Por julio del año 1937, en plena Guerra Civil, Pere Bosch Gimpera pronunció en la Universitat de València un lúcido discurso sobre la necesidad de revisar el concepto de España, dado que la persistencia de su versión más ortodoxa había sido un factor de graves tensiones políticas. Hacía falta, según Bosch, hacer una modificación sustancial de la historia y de la idea de España y aceptar la existencia de un conjunto de pueblos variados que las superestructuras políticas siempre habían escondido.
Bosch era historiador y político y conocía perfectamente que la idea de nación era un producto intelectual creado con la pretensión de cohesionar sentimientos identitarios y proyectos de futuro que necesitaba de un discurso histórico para justificarse y arraigar. Y sabía que, en el caso español, se había construido una historia ortodoxa de matriz castellana que primero quiso ignorar la existencia de pueblos con personalidad propia, y después, cuando algunos de ellos pretendieron “cristalizar políticamente”, se negó a aceptarlos.
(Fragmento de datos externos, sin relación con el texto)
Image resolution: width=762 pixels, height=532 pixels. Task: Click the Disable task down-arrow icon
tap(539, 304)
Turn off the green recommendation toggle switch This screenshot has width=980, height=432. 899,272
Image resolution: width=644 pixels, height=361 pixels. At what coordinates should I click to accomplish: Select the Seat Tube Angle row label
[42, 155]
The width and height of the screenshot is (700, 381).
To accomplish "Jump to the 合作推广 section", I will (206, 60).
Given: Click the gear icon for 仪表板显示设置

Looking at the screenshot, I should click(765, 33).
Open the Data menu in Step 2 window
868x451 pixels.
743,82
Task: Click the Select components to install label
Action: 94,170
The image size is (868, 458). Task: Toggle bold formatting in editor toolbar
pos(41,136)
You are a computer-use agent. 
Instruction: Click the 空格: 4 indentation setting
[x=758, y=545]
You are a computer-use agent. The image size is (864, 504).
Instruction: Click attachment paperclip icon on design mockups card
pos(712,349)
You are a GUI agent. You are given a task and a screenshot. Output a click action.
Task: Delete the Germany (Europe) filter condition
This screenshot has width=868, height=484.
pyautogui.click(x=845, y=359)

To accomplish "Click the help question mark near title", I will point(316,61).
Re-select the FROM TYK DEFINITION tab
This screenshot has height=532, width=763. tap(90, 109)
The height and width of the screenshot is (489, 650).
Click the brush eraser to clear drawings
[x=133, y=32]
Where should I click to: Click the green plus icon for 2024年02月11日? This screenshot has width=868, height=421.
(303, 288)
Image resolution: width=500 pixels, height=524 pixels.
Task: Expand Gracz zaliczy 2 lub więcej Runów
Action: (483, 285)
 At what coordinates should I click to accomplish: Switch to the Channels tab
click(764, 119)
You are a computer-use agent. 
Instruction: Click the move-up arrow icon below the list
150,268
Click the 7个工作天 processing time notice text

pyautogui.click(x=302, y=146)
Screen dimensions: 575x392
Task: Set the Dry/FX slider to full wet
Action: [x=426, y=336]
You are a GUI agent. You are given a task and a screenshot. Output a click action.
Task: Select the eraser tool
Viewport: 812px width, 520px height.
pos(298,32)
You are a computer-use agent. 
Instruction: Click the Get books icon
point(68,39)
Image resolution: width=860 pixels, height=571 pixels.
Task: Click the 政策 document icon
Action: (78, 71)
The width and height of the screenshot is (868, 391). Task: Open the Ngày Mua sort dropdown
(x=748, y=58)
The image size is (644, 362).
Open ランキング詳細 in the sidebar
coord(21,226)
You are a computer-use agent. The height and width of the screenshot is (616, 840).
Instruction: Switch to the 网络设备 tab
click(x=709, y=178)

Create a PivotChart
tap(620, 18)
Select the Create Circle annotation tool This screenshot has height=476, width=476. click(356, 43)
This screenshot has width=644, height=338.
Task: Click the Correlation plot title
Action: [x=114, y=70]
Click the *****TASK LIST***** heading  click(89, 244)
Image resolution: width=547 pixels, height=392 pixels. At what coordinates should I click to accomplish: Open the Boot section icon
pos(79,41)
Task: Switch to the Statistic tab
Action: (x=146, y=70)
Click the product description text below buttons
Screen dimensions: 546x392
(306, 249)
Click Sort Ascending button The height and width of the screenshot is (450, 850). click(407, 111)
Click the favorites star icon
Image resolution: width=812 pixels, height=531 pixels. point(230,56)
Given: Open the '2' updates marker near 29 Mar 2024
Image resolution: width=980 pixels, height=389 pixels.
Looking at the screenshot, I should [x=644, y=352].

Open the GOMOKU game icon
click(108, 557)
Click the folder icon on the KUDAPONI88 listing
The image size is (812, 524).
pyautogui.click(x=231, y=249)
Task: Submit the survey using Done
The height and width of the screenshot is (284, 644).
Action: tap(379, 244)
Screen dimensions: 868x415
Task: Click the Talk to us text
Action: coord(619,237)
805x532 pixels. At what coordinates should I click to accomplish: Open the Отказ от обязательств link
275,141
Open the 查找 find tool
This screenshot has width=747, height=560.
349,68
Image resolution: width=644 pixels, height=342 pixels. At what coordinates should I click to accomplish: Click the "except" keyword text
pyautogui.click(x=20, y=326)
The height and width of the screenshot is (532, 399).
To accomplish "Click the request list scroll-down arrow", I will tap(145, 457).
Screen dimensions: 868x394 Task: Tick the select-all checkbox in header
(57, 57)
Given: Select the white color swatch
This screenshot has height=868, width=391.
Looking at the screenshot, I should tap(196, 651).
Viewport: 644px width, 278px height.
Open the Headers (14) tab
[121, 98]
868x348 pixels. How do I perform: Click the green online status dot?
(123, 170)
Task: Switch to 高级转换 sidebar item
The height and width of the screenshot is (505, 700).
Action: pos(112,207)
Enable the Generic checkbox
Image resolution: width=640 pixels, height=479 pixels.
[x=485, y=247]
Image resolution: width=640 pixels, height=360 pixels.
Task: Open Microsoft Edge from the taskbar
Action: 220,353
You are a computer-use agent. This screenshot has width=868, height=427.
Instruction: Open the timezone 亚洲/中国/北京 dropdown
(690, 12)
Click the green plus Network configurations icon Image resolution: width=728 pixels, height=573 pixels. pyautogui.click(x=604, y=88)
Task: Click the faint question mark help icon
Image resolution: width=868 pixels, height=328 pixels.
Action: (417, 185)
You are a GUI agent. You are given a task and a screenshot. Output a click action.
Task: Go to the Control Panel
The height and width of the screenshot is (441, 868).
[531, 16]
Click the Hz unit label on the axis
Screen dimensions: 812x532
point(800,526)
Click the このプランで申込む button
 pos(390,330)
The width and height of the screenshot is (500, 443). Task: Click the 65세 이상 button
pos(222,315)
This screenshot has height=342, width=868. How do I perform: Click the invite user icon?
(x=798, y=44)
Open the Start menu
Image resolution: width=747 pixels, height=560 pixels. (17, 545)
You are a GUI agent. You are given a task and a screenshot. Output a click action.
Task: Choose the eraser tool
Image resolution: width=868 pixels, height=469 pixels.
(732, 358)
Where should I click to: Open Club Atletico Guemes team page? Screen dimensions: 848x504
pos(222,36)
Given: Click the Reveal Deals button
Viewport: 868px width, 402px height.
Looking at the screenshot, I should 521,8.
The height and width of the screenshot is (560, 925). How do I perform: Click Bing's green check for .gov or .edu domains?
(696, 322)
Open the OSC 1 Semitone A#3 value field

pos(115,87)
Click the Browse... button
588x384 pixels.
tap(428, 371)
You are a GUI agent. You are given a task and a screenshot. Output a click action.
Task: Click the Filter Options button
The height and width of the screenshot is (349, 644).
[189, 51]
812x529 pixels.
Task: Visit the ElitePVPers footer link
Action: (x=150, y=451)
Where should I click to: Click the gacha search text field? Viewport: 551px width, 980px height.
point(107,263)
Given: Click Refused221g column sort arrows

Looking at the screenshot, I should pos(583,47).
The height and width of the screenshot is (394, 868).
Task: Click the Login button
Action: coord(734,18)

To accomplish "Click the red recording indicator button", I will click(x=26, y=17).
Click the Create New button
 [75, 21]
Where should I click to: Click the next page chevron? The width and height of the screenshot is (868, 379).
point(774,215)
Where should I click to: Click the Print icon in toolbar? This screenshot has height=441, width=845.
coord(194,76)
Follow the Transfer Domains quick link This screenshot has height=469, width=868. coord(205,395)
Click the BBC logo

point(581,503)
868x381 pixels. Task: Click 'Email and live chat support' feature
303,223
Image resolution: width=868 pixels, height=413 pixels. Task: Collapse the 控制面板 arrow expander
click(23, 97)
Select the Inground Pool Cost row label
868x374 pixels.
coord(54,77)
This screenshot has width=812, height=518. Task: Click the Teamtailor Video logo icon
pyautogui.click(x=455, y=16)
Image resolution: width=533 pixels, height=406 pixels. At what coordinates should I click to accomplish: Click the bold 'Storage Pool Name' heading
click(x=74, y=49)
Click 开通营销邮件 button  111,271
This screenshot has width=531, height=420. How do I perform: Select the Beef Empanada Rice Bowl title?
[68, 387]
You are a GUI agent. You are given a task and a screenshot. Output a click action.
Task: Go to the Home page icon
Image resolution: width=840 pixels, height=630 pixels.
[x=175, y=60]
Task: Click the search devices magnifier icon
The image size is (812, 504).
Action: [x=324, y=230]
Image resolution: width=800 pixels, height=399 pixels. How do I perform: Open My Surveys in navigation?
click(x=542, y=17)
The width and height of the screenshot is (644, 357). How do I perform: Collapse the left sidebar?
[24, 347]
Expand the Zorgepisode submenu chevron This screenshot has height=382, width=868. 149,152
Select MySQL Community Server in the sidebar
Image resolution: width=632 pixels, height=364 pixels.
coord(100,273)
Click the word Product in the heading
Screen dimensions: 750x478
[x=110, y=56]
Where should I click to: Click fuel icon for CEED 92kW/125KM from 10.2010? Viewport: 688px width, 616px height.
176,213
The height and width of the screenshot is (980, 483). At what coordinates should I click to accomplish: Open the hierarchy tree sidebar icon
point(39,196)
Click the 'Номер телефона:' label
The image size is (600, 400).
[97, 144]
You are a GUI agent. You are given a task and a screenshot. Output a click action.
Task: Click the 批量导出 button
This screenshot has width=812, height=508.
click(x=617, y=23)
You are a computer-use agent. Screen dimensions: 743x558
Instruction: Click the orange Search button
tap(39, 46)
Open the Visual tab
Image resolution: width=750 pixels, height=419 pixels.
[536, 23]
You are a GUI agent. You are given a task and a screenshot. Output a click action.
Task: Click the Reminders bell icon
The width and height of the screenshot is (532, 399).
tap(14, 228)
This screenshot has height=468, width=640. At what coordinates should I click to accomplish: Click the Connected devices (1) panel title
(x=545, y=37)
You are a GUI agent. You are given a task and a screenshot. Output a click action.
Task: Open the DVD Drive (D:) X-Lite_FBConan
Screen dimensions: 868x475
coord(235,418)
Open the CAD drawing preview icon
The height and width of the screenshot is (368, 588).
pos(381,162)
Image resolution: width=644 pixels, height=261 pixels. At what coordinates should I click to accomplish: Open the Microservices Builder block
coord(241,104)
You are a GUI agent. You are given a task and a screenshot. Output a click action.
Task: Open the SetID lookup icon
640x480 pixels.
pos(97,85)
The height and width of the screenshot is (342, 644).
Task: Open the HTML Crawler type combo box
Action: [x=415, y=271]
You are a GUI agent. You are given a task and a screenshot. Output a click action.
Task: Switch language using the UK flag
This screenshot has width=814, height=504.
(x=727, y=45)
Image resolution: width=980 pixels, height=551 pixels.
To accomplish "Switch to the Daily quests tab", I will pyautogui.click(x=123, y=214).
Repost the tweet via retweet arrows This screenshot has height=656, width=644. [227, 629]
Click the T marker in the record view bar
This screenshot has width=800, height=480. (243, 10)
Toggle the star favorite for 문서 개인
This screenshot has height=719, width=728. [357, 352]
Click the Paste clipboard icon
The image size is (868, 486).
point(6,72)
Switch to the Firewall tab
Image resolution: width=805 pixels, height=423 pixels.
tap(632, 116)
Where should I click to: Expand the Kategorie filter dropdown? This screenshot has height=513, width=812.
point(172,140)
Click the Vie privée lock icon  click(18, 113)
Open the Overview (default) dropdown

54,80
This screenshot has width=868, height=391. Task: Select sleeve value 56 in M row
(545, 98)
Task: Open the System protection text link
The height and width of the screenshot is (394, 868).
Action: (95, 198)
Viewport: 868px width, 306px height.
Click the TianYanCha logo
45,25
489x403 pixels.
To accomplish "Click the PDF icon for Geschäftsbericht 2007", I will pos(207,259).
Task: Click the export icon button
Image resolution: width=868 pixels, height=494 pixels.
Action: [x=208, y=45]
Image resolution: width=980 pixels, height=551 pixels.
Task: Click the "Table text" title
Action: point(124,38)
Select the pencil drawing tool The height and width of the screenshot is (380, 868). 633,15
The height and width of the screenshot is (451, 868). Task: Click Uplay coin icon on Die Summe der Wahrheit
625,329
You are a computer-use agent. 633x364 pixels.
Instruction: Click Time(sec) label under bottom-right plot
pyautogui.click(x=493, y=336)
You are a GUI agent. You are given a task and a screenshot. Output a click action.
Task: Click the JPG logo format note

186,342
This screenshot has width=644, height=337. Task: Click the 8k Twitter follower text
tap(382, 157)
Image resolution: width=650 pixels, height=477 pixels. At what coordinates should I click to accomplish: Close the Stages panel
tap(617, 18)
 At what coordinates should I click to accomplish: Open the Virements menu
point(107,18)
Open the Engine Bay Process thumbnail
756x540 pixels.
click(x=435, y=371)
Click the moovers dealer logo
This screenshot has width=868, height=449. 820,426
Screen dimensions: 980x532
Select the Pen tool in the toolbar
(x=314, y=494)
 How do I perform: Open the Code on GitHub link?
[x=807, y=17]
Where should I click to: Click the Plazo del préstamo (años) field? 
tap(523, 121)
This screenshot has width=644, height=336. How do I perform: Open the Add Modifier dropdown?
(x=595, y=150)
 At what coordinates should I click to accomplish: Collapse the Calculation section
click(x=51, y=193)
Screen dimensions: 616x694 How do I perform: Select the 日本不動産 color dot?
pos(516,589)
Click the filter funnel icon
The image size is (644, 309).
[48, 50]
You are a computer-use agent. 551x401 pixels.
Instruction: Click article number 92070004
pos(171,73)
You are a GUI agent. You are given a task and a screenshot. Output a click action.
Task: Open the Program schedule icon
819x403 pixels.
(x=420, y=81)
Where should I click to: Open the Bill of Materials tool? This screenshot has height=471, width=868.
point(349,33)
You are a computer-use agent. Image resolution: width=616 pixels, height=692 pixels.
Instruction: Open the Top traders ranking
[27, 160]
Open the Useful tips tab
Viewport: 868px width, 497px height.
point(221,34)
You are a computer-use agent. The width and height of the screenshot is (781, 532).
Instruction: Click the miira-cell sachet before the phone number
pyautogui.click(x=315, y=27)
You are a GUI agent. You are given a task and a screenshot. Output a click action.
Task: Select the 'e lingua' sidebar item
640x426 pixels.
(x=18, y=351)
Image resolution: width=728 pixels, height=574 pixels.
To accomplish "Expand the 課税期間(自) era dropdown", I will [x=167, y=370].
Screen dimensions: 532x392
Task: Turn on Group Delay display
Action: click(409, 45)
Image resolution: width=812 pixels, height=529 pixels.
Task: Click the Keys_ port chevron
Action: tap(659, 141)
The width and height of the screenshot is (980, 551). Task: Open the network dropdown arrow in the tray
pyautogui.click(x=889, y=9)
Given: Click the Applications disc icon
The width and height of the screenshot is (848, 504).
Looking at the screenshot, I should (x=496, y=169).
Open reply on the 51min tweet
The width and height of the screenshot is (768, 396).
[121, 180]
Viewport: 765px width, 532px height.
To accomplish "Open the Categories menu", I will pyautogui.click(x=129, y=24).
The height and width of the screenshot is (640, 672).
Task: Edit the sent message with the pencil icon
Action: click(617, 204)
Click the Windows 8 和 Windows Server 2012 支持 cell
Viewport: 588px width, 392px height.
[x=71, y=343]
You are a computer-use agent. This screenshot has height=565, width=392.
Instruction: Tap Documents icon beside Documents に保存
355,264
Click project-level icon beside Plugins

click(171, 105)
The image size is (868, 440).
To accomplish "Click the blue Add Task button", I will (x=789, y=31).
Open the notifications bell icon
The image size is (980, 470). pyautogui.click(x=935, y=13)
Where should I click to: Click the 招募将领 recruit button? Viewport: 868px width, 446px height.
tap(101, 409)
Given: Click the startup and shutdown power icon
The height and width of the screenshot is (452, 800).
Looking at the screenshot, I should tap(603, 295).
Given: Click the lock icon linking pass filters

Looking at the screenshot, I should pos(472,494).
Los últimos 75 años, y en buena parte condicionados por la experiencia de la Guerra Civil y la dictadura franquista, los historiadores y los políticos españoles han tenido que enfrentarse con el concepto de España. Pero así como entre los primeros, con no pocas disputas, se han ido imponiendo visiones abiertas sobre “la invención” de la nación, entre los políticos, en cambio, nunca ha habido un debate sincero sobre la idea de España. Para ellos, esta temática forma parte de las creencias, de aquellas “verdades” que se tienen que aceptar e imponer como algo incuestionable. La realidad es que los políticos, desde la transición hasta ahora, nunca han querido revisar a fondo el concepto de España fabricado por la ortodoxia nacionalista conservadora a finales del siglo XIX. De hecho, casi todos se han identificado más con la tesis esencialista de Cánovas del Castillo –“ España, obra de Dios o de la naturaleza”– que no en la visión positivista de Pi i Margall.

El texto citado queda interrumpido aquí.